5. Há futuro para a Direita em Portugal?

Esta já não é pergunta da 1 milhão de dólares mas de cartomante de feira. Estou a brincar e aceito o vosso desafio. Bom, depende a que futuro e a que direita se referem. Se falam das direitas (centro) parlamentares nada leva a crer que nos próximos anos deixem de alimentar a alternância bipartidária de governo, consolidada em Portugal desde o 25 de Abril. Se se referem às direitas extra-parlamentares – partidos ou movimentos, liberais ou radicais – nada leva a crer que possam sair da marginalidade na qual sobrevivem desde a sua fundação. Se se referem às direitas intelectuais (em todas as suas vertentes) nada leva a crer que estejam, não digo empenhadas, mas nem sequer interessadas em experimentar novas sínteses nem em jogar batalhas culturais de uma qualquer envergadura. Limitam-se e limitar-se-ão a reproduzir ideias de respeitáveis mas antigas (ou velhas?) direitas sem desafiar substancialmente o status quo das ideias já há muito estabelecidas. Para parafrasear Nietzsche, não me parece que nas direitas haja muito caos interior que permita predizer o parir de uma estrela que dança. Mas, como disse antes, a história sofre acelerações repentinas geradoras de caos e estrelas. Até lá, deixo-vos a vós julgar se e quão radioso será o futuro da direita em Portugal: cada um com os seus gostos.

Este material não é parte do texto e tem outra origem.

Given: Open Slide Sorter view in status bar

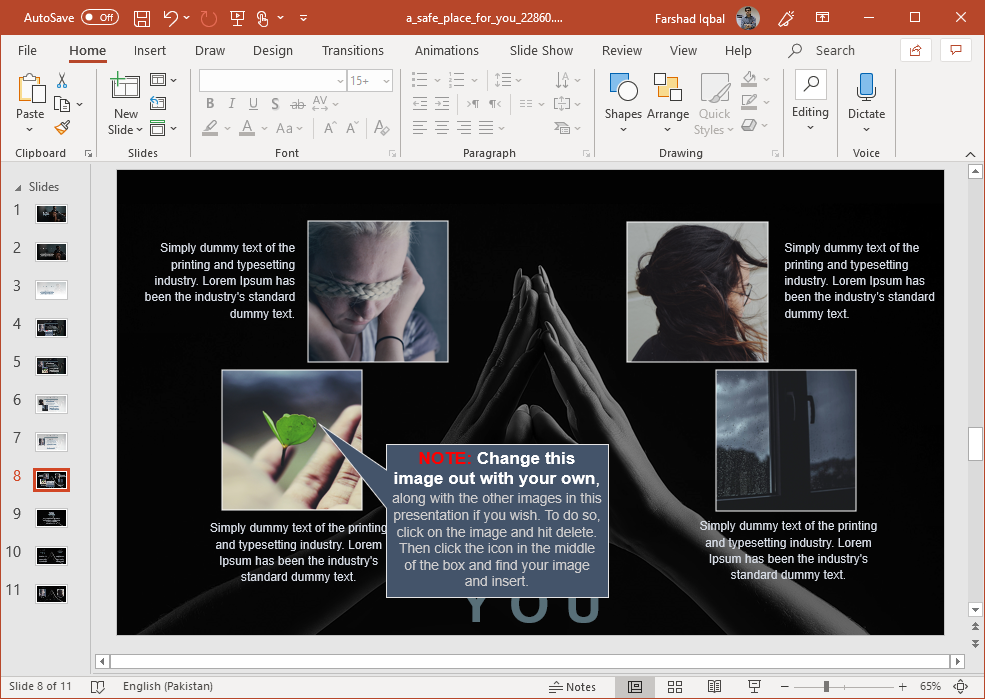Looking at the screenshot, I should [x=675, y=687].

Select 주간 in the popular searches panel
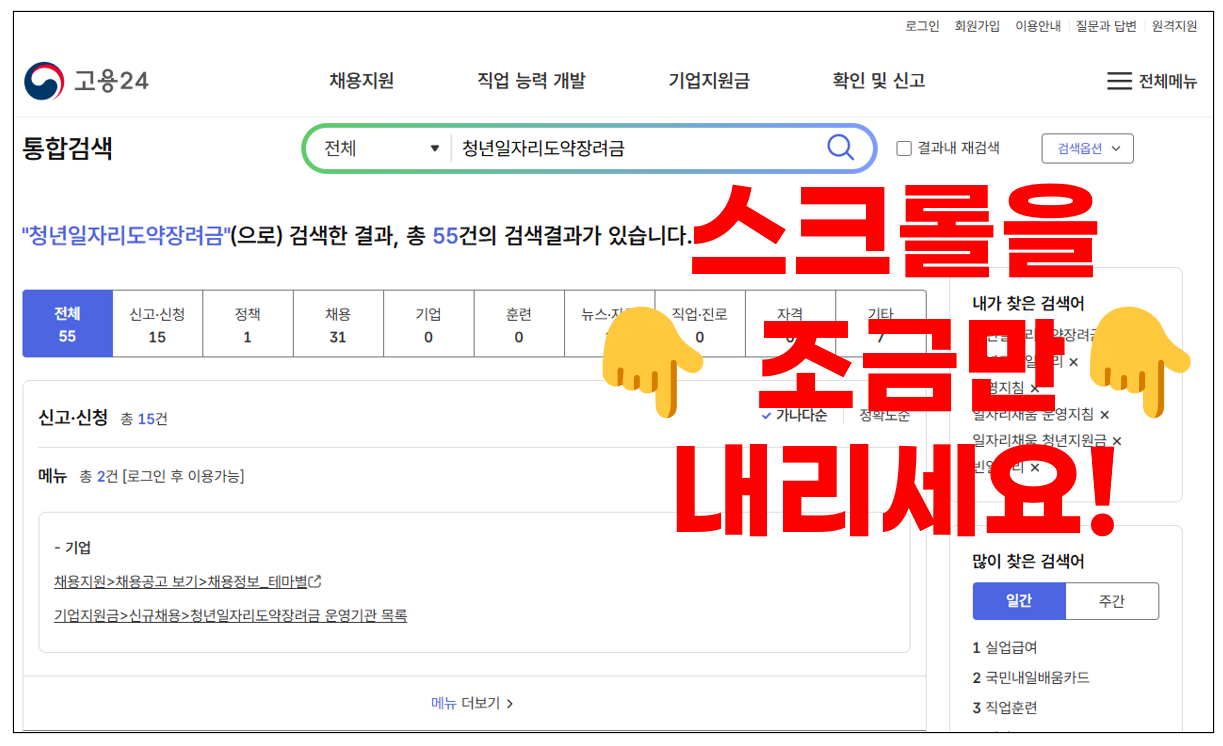pyautogui.click(x=1112, y=601)
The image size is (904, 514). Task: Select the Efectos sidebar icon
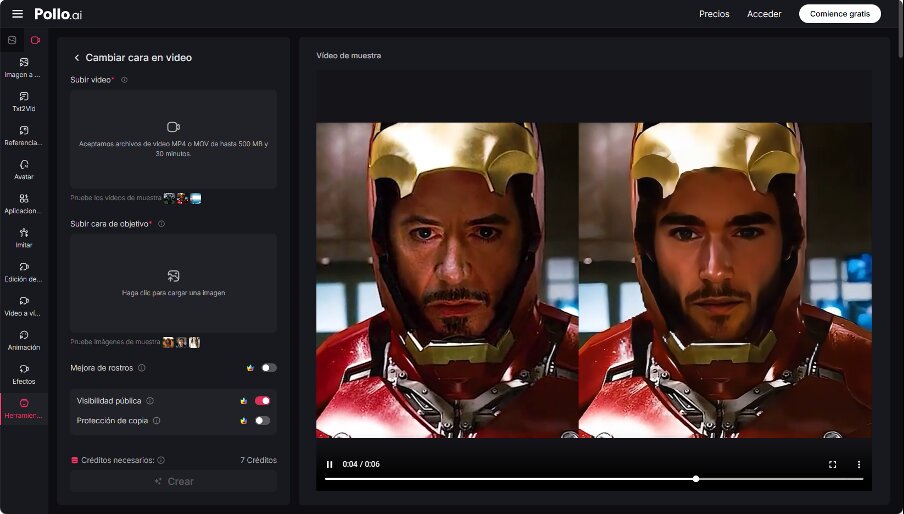[x=23, y=373]
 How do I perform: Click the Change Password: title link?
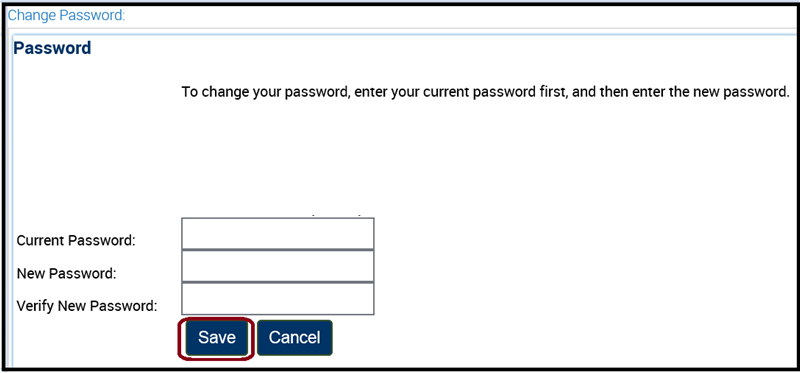pos(66,15)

6. Muito obrigado pela entrevista e boa sorte na organização do seminário. Queres deixar alguma mensagem final?

Nenhuma “mensagem final”. Só um “convite inicial”: quem puder apareça nos dias 29 e 30 de Novembro. O debate animado pelo público é o que valoriza os resultados das conferências, principalmente em temas onde há ainda muito trabalho para fazer. E obrigado pela entrevista.